··· Excerpted records

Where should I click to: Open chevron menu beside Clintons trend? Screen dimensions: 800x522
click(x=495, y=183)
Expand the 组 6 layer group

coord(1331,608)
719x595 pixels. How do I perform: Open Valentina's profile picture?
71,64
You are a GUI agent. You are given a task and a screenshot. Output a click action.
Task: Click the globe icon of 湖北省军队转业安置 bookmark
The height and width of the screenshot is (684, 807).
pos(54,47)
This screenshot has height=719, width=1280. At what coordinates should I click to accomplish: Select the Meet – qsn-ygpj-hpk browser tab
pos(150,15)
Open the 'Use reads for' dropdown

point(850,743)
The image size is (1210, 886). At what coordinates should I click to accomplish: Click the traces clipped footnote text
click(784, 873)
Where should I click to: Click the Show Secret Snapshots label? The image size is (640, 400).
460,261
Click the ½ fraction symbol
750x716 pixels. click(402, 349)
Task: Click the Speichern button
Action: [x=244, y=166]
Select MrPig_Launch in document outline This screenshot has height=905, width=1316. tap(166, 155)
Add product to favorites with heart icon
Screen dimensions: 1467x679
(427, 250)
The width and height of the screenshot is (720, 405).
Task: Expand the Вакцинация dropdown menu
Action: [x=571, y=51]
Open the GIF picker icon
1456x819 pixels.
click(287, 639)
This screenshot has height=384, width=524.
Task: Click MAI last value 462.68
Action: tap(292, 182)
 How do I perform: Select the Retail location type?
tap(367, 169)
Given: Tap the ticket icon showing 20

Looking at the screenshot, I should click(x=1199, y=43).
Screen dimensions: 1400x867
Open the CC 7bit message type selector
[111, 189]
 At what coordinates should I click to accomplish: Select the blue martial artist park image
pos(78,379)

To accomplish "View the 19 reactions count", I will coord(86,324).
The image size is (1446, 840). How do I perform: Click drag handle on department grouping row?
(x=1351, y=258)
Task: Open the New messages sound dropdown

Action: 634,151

······

§ **Directions**: Arrange the lines of the records as a numbered list, from the line containing "Open the GIF picker icon" through the end of the records, leaving out blank lines.

§ **Solution**:
1. Open the GIF picker icon
2. 1456x819 pixels.
3. click(287, 639)
4. This screenshot has height=384, width=524.
5. Task: Click MAI last value 462.68
6. Action: tap(292, 182)
7.  How do I perform: Select the Retail location type?
8. tap(367, 169)
9. Given: Tap the ticket icon showing 20
10. Looking at the screenshot, I should click(x=1199, y=43).
11. Screen dimensions: 1400x867
12. Open the CC 7bit message type selector
13. [111, 189]
14.  At what coordinates should I click to accomplish: Select the blue martial artist park image
15. pos(78,379)
16. To accomplish "View the 19 reactions count", I will coord(86,324).
17. The image size is (1446, 840). How do I perform: Click drag handle on department grouping row?
18. (x=1351, y=258)
19. Task: Open the New messages sound dropdown
20. Action: 634,151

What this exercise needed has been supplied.